Stored items

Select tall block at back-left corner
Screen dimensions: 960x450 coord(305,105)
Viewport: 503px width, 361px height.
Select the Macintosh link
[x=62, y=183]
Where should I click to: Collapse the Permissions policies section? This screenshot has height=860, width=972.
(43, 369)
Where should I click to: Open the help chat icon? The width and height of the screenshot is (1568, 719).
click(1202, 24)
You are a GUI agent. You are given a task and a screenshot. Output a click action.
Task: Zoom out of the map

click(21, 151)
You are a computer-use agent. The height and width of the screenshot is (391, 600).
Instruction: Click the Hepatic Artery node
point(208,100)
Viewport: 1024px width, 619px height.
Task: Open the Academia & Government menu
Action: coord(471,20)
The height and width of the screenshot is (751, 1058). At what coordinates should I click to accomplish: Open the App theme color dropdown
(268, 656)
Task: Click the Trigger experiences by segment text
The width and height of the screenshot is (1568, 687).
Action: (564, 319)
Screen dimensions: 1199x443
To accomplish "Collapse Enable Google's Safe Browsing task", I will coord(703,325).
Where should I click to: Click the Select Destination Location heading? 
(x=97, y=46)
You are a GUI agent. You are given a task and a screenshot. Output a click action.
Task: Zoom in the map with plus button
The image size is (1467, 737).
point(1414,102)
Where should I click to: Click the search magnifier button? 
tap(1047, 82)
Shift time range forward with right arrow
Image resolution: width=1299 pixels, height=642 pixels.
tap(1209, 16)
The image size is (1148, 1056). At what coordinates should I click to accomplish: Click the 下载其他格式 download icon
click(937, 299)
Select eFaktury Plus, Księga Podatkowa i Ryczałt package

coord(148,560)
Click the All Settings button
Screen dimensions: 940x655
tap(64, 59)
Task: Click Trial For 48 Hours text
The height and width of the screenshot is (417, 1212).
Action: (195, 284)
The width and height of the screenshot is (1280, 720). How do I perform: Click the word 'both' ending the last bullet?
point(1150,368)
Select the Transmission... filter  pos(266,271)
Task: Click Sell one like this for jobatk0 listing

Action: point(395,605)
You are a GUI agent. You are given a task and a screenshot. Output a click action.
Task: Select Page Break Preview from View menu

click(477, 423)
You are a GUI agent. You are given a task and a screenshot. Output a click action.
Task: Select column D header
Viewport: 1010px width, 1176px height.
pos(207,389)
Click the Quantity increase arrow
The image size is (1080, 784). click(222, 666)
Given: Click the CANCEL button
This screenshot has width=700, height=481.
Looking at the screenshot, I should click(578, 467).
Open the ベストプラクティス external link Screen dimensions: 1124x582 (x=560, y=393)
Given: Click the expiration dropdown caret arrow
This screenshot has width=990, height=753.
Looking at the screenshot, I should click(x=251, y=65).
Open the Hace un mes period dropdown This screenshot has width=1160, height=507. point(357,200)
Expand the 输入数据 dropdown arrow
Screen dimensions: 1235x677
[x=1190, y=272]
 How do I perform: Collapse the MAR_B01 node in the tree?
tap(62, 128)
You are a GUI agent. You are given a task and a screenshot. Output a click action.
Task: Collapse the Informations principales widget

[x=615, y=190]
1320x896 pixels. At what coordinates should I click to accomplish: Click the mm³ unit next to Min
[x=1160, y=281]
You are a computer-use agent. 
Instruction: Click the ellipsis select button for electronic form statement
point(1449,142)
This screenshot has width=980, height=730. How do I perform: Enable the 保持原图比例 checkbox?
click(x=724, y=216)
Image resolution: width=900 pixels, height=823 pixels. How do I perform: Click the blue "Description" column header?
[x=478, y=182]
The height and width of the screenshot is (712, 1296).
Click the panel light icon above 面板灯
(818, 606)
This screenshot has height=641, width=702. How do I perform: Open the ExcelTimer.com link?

| WORK INSTRUCTION |
Write down how many lines in the data contain "computer". Add nothing else.

| SOLUTION TO THIS PROBLEM |
2